Marcos Lavado: el comienzo de una nueva era


Muchas cosas cambian en 33 años. Los padres de Marcos Lavado eran novios el 4 de agosto de 1984, cuando Rafael Vidal protagonizó la que por mucho tiempo fue la final olímpica más cerrada de la historia de la natación, y su registro de 1:57.51 le sirvió para ganar una medalla de bronce, a 47 centésimas del campeón, el australiano Jon Sieben. A la muerte de Vidal en 2005, ese registro aún se mantenía entre los 15 más rápidos en la historia de los 200 m mariposa. Lavado tenía 13 años entonces, y ya incluía a Vidal en el acervo de sus héroes de las piletas.

El pasado 19 de mayo, cuando Lavado quebró, luego de 33 años de vigencia, el mítico récord de Vidal, ese 1:56.98 que imponía para clasificar a la final del Invitacional Internacional de Barbados, apenas le servía para apartar su boleto al Mundial de Budapest. A ese ritmo ha evolucionado la natación en estos años. El récord mundial, hoy en día en poder de Michael Phelps, está más de cinco segundos por debajo de la recién  impuesta plusmarca. Esos son los baches que un hombre como Marcos Lavado se compromete a saldar en este impresionante relanzamiento de su carrera. En Río 2016, cronos similares al suyo dieron para avanzar a la final, y ese dato puede ser un buen punto de partida para trazar su bitácora de viaje hacia Tokio 2020.

Lavado estuvo presente en Londres 2012, pero luego no consiguió hacer la marca mínima a Río 2016, un revés que hubiera descalabrado a cualquiera. Ya para entonces había perdido el amparo del sistema universitario de Puerto Rico, del que se graduó en 2015, y debía abrirse camino solo, sin el aval de una presencia olímpica. “Son cosas que pasan”, simplifica. “Me afectó, pero no me impidió seguir con la natación”.

Finalmente, el cambio de aires le prestó, en gran medida gracias al aporte de entrenadores venezolanos como Marcos Bellardi o el mítico Ricardo Monasterio, quien lo asiste desde hace un par de semanas, aunque la responsabilidad principal de la carrera de Lavado sigue en manos del italiano Gianluca Alberani. “Ellos siempre han creído en mí, pero también la disciplina, la entrega, el compromiso, han sido parte importante”.
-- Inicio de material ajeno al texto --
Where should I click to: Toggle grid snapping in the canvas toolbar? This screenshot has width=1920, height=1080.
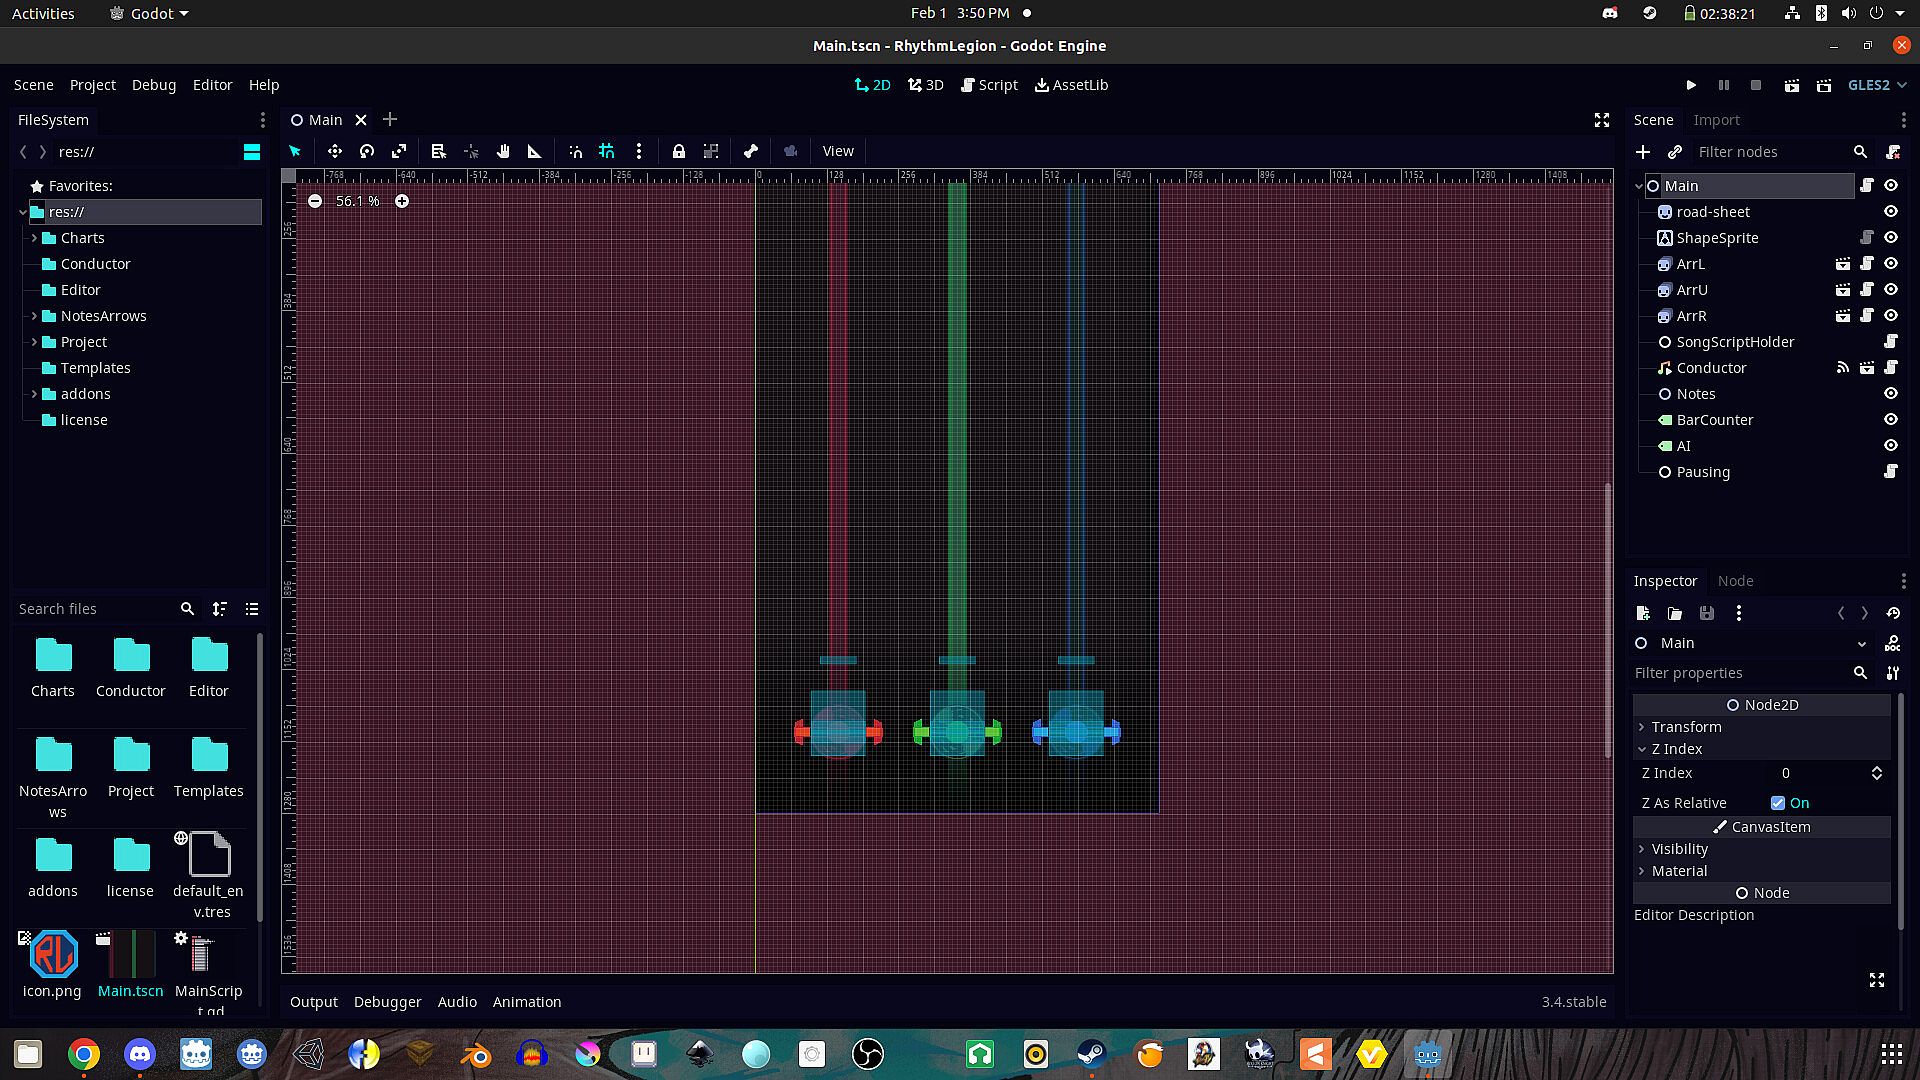pyautogui.click(x=607, y=151)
Como muchos atletas en los tiempos de vacas flacas que vive el deporte venezolano, Lavado ha tenido que apostar a la autogestión y al apoyo de su club en Florida para enfilar su carrera hacia el récord de Vidal, que vivió dos paradas previas: en enero, en Atlanta, donde amenazó con un 1:57.94, y luego a principios de mayo, cuando estuvo a tres centésimas de la hazaña (1:57.54). A  Barbados, donde logró quebrar la marca, llegó gracias a la solidaridad de un entrenador cubano, Antonio Pedrolanda, que lo alojó en su casa.

“No había venezolanos, pero sí mucha gente apoyándome”, recuerda el larense, que se inició en las piscinas a los cinco años, junto a sus hermanas mayores Corymar y Corina, que al igual que él llegaron a formar parte de la selección nacional. “En el agua me sentía súper bien, confiaba en que iba a buen ritmo, pero igual fue una sorpresa ver el tiempo en la pizarra. No lo podía creer, estaba súper contento. Vino en el momento perfecto, porque yo estaba pendiente de hacer la marca A para Budapest, lo cual implicaba también hacer el récord nacional”.

A pesar de las obvias comparaciones, Lavado no se siente heredero de Vidal,  quien reverencia. “Toda Venezuela conoce el significado de la hazaña de Vidal. Ahora para mí el compromiso es más grande, porque rompí su récord, pero eso no borra para nada todo lo que él hizo por la natación. Con todo respeto, yo solo trato de dar lo mejor de mí, pero él nunca perderá su sitial”.

De las piscinas Bolivarianas de Barquisimeto, en las que se concentró gracias a la orientación de sus padres, luego de arrebatarle la atención al baloncesto, el fútbol, el beisbol y cuanto deporte lo invitara a una caimana, aún no tiene idea si logrará llegar a Tokio 2020. “Quiero ir poco a poco, analizando cada competencia, trazándome metas a corto plazo. Para Tokio faltan tres años, es mucho lo que puede pasar en ese tiempo. Por ahora me enfoco en Budapest, en hacer mi plan de entrenamiento para llegar en buena forma al Mundial”.